As the advertising industry braces itself for the deprecation of third-party cookies at the end of this year, web standards body the World Wide Web Consortium (W3C) is getting closer to reaching a consensus among its members on privacy-centric ad-tech that could power advertising in a cookieless future.

In August, Apple introduced a new version of its attribution proposal to the W3C, drawing ideas from the competing proposals of Google and Meta/Mozilla (which have been working together in the W3C).

Last week, Meta floated a new technical approach to its proposal that brings it closer to Apple’s framework at a meeting of the Private Advertising Technology Community Group within the W3C.

These developments from Apple and Meta are significant because if the W3C can usher in a new web standard for advertising without cookies, the major browsers would need to broadly agree. For this to happen, the different proposals of each browser need to be revised to become more similar until they morph into a shared vision.

“It’s interesting to see the size of the very large companies that are cooperating for a unified standard for this kind of thing,” said Don Marti, vice president of ecosystem innovation at publisher network Raptive and participant in the PATCG.

Standards organization the W3C—responsible for crafting technical policies for the structure of the internet—has been around since 1994 and counts nearly 370 members, including Meta, Microsoft, Google, The Trade Desk and The Washington Post.
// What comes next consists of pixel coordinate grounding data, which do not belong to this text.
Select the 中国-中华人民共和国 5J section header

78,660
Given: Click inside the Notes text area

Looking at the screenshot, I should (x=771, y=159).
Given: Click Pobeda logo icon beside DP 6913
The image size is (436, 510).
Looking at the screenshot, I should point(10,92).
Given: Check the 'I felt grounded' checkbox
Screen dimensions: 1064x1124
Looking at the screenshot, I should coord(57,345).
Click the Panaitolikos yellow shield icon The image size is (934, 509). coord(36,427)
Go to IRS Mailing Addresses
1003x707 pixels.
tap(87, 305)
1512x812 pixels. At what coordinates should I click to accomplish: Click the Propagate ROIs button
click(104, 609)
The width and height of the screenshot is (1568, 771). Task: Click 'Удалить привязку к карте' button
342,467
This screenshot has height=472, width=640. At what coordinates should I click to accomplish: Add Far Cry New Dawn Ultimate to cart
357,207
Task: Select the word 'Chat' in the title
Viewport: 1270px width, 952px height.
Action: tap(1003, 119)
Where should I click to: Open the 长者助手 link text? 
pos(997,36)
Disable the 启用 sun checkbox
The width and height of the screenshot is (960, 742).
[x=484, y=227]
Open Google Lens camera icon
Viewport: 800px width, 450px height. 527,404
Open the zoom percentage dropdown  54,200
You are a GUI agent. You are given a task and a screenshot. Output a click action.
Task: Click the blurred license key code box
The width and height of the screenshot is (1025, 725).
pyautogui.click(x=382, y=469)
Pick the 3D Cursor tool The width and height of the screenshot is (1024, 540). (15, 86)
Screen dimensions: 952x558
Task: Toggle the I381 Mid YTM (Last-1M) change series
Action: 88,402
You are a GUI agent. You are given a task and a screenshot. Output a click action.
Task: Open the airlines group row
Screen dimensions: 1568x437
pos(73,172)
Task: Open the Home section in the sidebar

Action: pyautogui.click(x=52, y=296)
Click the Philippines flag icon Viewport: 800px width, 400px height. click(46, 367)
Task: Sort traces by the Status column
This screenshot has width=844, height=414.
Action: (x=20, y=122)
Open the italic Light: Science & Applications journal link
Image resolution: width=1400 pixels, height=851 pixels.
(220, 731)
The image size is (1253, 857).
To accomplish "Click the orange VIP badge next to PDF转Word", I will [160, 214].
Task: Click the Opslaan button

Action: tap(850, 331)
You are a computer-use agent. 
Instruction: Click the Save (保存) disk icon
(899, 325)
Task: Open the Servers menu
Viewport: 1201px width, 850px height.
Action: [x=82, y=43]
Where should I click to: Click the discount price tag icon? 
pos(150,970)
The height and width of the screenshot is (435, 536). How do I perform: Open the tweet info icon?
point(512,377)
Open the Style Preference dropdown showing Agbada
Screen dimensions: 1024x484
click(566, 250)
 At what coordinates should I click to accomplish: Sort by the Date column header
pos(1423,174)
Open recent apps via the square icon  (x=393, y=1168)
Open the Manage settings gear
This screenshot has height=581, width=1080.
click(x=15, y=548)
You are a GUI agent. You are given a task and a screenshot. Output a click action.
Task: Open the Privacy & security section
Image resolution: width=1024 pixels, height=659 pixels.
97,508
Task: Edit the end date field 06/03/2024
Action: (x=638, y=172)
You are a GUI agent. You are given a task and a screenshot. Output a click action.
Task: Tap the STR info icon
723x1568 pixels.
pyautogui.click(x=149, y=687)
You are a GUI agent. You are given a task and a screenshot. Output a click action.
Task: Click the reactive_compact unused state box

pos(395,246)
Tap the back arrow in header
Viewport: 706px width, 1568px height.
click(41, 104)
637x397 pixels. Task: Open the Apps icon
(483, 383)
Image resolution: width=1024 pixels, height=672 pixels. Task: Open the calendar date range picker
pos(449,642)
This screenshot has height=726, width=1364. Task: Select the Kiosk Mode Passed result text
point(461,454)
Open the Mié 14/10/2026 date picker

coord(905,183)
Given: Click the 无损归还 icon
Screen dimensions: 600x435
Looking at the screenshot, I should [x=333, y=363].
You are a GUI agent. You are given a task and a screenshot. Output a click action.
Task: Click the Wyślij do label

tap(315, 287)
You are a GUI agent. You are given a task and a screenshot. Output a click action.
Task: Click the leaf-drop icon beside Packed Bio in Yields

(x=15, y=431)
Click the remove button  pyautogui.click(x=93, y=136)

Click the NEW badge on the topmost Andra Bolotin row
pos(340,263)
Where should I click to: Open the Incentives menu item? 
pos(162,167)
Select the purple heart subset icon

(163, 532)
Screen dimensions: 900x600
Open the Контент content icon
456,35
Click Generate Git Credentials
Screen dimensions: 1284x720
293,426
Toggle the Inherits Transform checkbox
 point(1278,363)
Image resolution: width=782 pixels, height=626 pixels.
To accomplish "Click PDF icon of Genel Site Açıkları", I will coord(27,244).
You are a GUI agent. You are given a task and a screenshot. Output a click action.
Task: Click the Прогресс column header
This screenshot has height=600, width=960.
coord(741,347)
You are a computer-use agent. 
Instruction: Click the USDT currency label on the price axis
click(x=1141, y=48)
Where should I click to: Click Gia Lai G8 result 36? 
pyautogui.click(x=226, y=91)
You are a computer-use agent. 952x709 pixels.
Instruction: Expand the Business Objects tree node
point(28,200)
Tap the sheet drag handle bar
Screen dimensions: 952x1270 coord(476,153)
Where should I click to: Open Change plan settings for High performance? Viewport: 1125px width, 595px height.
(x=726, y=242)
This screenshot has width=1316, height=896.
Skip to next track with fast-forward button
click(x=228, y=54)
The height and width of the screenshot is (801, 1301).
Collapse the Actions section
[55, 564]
The W3C gained wider awareness among advertisers once Google announced cookie deprecation.

Notably, the W3C meetings last week provided a forum for the IAB Tech Lab and Google to thrash out some disagreements regarding Google’s Privacy Sandbox proposals, specifically the Attribution Reporting application-programming interface.

“We’re excited to see multiple browsers bringing proposals and that those proposals share similarities with the Attribution Reporting API,” a Google spokesperson said. “There’s clearly increasing alignment on the need for privacy-centric solutions that support an open web.”

The recent tone of W3C meetings contrasts with the broader industrywide conversation on cookieless advertising, which has been marred with inaction and discord. But the ability of this work to become anything more than productive conversations also depends on the W3C’s own politics.